[Stored data entries]
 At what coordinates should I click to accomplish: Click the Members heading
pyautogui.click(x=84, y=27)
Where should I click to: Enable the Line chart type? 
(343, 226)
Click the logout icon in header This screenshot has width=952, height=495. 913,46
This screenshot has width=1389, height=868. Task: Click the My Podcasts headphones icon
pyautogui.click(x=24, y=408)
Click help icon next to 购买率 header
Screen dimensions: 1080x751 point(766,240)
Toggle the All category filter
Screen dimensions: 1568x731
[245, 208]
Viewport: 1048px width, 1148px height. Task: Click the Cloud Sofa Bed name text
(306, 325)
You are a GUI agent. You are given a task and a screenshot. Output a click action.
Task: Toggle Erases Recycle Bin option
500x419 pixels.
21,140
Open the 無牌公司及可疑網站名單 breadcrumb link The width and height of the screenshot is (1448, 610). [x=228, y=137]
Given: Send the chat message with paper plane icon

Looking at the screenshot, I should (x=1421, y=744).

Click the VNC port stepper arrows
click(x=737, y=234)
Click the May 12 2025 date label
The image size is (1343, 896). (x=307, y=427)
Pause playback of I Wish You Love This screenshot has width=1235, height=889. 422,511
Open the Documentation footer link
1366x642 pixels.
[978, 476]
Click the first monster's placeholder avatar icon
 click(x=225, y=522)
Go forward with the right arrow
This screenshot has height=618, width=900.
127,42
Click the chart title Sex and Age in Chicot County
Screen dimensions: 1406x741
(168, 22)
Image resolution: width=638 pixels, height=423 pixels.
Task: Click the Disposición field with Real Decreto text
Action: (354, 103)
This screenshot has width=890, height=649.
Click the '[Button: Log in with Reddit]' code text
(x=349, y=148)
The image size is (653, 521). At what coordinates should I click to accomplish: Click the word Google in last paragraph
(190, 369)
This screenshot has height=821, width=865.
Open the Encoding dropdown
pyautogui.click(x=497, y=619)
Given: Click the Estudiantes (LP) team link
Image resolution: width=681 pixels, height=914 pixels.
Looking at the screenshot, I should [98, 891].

» **Task statement**
Rewrite all of the material above, putting "symbol" wherever "icon" appears and changing nothing else.

» **The output**
 At what coordinates should I click to accomplish: Click the Members heading
pyautogui.click(x=84, y=27)
Where should I click to: Enable the Line chart type? 
(343, 226)
Click the logout symbol in header This screenshot has width=952, height=495. 913,46
This screenshot has width=1389, height=868. Task: Click the My Podcasts headphones symbol
pyautogui.click(x=24, y=408)
Click help symbol next to 购买率 header
Screen dimensions: 1080x751 point(766,240)
Toggle the All category filter
Screen dimensions: 1568x731
[245, 208]
Viewport: 1048px width, 1148px height. Task: Click the Cloud Sofa Bed name text
(306, 325)
You are a GUI agent. You are given a task and a screenshot. Output a click action.
Task: Toggle Erases Recycle Bin option
500x419 pixels.
21,140
Open the 無牌公司及可疑網站名單 breadcrumb link The width and height of the screenshot is (1448, 610). [x=228, y=137]
Given: Send the chat message with paper plane symbol

Looking at the screenshot, I should (x=1421, y=744).

Click the VNC port stepper arrows
click(x=737, y=234)
Click the May 12 2025 date label
The image size is (1343, 896). (x=307, y=427)
Pause playback of I Wish You Love This screenshot has width=1235, height=889. 422,511
Open the Documentation footer link
1366x642 pixels.
[978, 476]
Click the first monster's placeholder avatar symbol
 click(x=225, y=522)
Go forward with the right arrow
This screenshot has height=618, width=900.
127,42
Click the chart title Sex and Age in Chicot County
Screen dimensions: 1406x741
(168, 22)
Image resolution: width=638 pixels, height=423 pixels.
Task: Click the Disposición field with Real Decreto text
Action: (354, 103)
This screenshot has width=890, height=649.
Click the '[Button: Log in with Reddit]' code text
(x=349, y=148)
The image size is (653, 521). At what coordinates should I click to accomplish: Click the word Google in last paragraph
(190, 369)
This screenshot has height=821, width=865.
Open the Encoding dropdown
pyautogui.click(x=497, y=619)
Given: Click the Estudiantes (LP) team link
Image resolution: width=681 pixels, height=914 pixels.
Looking at the screenshot, I should [98, 891].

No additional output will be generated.